For revenue generation, we looked at two scenarios.

Scenario 1: Gambian vehicles only, which showed an internal rate of return (IRR) lower than the “opportunity cost” of capital and, a negative net present value (NPV).
Scenario 2: High assumption for the initial number of vehicles crossing the bridge (including Senegalese vehicles) showed a positive net present value (NPV) of $4.5 million. Some 80 to 90 percent of this revenue comes from the Senegalese/other transport users. In case these users (clients, Senegalese/others) of the bridge come up with a cheaper alternative transport system, the revenue earnings will drop very significantly, to the point that it will be difficult to sustain the operations of the bridge.
Within the context of live and let live, our tolerant and cooperative riparian partners have not designed irrigation production perimetres that would extract water and affect the hydrologic regime of the river.
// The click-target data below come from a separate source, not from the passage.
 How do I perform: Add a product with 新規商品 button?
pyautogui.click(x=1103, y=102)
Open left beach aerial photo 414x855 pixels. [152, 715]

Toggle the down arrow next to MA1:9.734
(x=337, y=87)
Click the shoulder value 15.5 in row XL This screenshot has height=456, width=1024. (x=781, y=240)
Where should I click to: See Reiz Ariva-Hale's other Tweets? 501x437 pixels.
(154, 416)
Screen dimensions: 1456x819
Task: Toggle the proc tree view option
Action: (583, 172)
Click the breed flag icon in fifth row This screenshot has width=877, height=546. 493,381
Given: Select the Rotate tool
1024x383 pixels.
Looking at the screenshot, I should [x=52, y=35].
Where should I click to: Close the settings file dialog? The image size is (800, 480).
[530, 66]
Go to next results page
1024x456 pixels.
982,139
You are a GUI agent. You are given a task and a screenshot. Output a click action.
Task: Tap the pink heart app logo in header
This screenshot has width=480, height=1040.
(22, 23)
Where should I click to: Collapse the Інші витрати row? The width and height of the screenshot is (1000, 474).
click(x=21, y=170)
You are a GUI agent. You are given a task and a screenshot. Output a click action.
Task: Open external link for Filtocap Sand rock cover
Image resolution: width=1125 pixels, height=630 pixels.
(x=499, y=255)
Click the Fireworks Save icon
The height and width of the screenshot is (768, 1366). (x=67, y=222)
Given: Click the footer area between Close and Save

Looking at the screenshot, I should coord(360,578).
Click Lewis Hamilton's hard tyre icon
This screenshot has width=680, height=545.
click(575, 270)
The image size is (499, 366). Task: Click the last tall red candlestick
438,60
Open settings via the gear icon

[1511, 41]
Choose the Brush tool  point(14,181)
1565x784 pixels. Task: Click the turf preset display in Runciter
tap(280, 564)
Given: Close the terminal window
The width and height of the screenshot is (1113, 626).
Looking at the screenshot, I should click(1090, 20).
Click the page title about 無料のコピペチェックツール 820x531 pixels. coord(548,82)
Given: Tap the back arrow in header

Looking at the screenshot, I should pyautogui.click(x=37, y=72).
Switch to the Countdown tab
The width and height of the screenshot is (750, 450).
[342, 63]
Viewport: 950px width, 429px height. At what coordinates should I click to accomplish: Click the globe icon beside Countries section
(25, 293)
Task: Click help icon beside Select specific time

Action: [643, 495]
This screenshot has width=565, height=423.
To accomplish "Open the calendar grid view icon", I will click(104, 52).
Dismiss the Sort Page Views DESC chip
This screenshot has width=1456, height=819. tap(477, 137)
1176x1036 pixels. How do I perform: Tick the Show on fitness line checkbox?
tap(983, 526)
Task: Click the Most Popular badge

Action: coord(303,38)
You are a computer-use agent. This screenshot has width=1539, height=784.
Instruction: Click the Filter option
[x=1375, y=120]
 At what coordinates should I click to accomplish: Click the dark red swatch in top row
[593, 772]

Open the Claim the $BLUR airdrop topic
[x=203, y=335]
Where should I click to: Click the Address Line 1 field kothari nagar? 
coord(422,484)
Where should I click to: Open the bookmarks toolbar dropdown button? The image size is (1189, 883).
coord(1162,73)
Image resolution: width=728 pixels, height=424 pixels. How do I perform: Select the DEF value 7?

If they do, the consequences on our national economy and way of life could be devastating.

Unless we have very short memories, we need to cultivate the spirit of give and take within our culture of tolerance and good neighbourliness. Who saved dear Gambia when Kukoi struck in 1981? Who again saved dear Gambia when Yahya Jammeh refused to budge after his defeat in the election? Which country is sharing its reserve electric power supply with rural Gambia?
The new Gambia must continue to prove that our concentrated, political and economic strength can and will be utilised to make fundamental changes in the politico-socio-economic structure of the sub-region. Yet such a change is needed for the achievement of shared and sustained development – to be brought about by a people-oriented sub-regional river basin development cooperation through effective and truly participatory democracy.